The World Health Organization estimates that some form of liver disease affects over 650 million people worldwide. Of those, over 21 million people are estimated to live with chronic liver disease, and about 800,000 expire annually. Despite the relatively slow progression of the disease, liver transplantation remains the only definitive treatment for end-stage chronic liver failure, and it is also the only treatment for severe acute liver failure and some forms of inborn errors of metabolism. Because organ donation has not kept up with demand in the past 15 years, the number of patients on the liver transplant waiting list has increased significantly. To overcome the shortage of livers for transplantation, several approaches have been developed such as artificial/bioartificial liver assist devices, new surgical methods (split liver method, living donation) and cellular therapies. Despite increasing the pool of available organs for transplantation, or extending the life of the patients on the liver waiting list for a short period of time, these approaches invariably fail to provide a long-term solution to organ shortage. Hence, new promising technologies like regenerative medicine, and more specifically organ bioengineering, will hopefully help to bridge the gap between the pool of available livers for transplantation and patients waiting for one. The candidate and others have recently developed methods for organ decellularization using detergent perfusion through the vasculature of solid organs. However, to successfully transplant a bioengineered liver it is critical that the newly bioengineered liver’s vascular network is fully functional and re-vascularized, able to maintain vascular patency and hemostasis once anastomosed with the host´s circulatory system. It is precisely here, that the current knowledge and technology is still quite limited making transplants of bioengineered organs unviable past a few hours, or at best a few days, because of blood clotting due to poor re-vascularization. Hence, it is imperative that more efficient revascularization methods can be investigated to improve bioengineered organ´s vascular patency and the probability of successful transplantation. In order to accomplish this, effective cell seeding is vital, followed by a gradual maturation phase of the newly developed and re-vascularized vascular structures, similarly to what has been proposed and implemented in tissue-engineered blood vessels.

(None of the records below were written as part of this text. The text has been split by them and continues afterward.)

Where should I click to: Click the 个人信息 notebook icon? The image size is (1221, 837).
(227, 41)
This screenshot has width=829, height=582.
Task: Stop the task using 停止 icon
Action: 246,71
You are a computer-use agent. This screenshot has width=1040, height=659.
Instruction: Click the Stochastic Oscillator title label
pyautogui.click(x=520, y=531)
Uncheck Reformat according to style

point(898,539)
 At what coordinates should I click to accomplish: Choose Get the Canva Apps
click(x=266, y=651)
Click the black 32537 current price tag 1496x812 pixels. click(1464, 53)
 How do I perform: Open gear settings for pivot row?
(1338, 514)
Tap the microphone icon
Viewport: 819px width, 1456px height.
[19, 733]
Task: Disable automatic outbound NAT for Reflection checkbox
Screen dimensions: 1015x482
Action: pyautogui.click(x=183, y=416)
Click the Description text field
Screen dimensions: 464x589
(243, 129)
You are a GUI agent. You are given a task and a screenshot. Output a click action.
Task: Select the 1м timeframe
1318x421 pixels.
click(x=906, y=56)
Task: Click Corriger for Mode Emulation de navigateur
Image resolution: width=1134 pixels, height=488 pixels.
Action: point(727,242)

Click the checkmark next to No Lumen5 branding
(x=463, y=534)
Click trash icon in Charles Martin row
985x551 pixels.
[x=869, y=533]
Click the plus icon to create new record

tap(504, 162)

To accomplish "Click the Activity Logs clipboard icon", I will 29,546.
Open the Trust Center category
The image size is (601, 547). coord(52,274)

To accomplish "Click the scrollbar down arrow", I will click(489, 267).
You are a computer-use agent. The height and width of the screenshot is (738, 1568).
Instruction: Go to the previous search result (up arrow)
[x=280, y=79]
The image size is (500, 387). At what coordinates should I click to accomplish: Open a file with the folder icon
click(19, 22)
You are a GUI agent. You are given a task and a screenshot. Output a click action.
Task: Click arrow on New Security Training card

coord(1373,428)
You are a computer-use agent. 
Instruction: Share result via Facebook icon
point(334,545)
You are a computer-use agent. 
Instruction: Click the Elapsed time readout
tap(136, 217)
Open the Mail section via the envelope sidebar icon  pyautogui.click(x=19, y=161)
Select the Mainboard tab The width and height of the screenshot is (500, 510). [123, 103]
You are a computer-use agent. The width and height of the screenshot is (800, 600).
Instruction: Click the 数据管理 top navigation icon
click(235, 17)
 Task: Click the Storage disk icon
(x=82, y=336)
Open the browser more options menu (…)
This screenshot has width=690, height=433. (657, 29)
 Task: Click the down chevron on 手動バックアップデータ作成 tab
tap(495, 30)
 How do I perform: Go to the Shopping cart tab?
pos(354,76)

We found that “near-physiological†higher fluid flow pressures in the portal vein (10-20mmHg) after cell seeding resulted in increased tissue growth and cell proliferation, while higher fluid flow pressures >50mmHg lead to cell death. Finally, we also found that within this range (10-20mmHg), there was a significant increase in the number of reendothelialized vascular structures, which was fluid flow pressure dependent, suggesting that precise mechanical stimulation is essential for efficient re-vascularization of acellular liver scaffolds ex vivo (Baptista et al. Tissue Engineering C - Methods, 2016). These results are in agreement with observations of small-for-size liver transplantations, where many have found that extreme hyperperfusion, indicative of high shear stress, leads to cell death and numerous other complications. Yet, mild elevations in flow rate are indispensible for liver regeneration following small-for-size transplantation, which we believe are correlated with fluid flow pressures within the 10-20mmHg range.
With this ultimate goal, we believe that this project will have a broad socio-economic impact, since it will help to generate some of the necessary technologies to create lab grown organs (with its own potential implications in intellectual property), adding more livers into the transplantation pool.